No distress? No problem; capital won't be called until investment cycle improves
Investors are managing the risks of private credit investment — including the big risk that the expected distressed credit cycle doesn't materialize — by investing with credit managers that offer fund strategies in which some capital isn't spent if there is no distress.
Oaktree Capital Management LP, Los Angeles, was one of the first to offer such a fund structure. Centerbridge Partners LP, New York, is now raising two funds with a combined target of $5 billion for such a “plan B” strategy.

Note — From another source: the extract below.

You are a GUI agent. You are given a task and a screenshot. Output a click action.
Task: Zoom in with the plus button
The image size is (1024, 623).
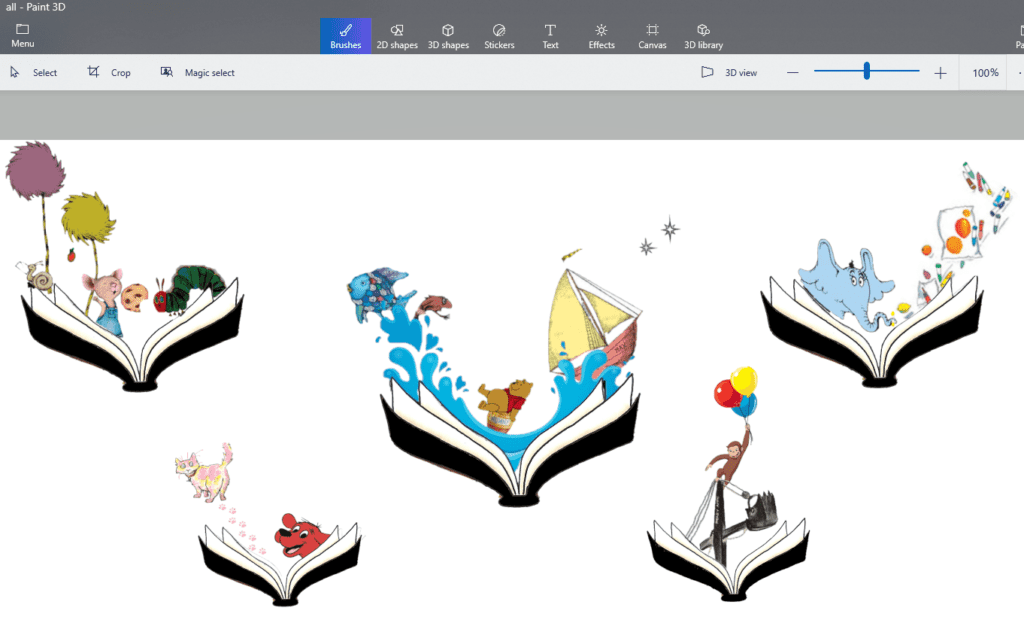click(941, 72)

In April, the Oregon Investment Council, Tigard, which runs the $68 billion Oregon Public Employees Retirement Fund, Salem, committed $500 million for two private credit funds — Centerbridge Special Credit Partners III and Centerbridge Special Credit Partners III-Flex. The funds would make non-control investments in distressed senior loans and high-yield bonds issued by middle- and large-market companies in North America and Europe.
The capital in the reserve fund, Fund III-Flex, will not be called and no management fees will be charged until Centerbridge executives determine there is a “robust credit cycle,” said an Oregon Investment Council staff memo.
The staff memo discussed the risks of the investment, which included that distressed credit performs best in a difficult credit environment and that Centerbridge's strategy is more tactical and “cycle reliant” than other strategies. Indeed, the returns of Centerbridge's previous fund, Centerbridge Special Credit Partners II, are lower than the firm's earlier track record — basically break-even since inception of the fund, the memo said. The staff attributed the lower returns to an atypical investment environment during the fund's investment period of mid-2012 to mid-2015, concluding that the tactical investment strategy of Fund III is “compelling.”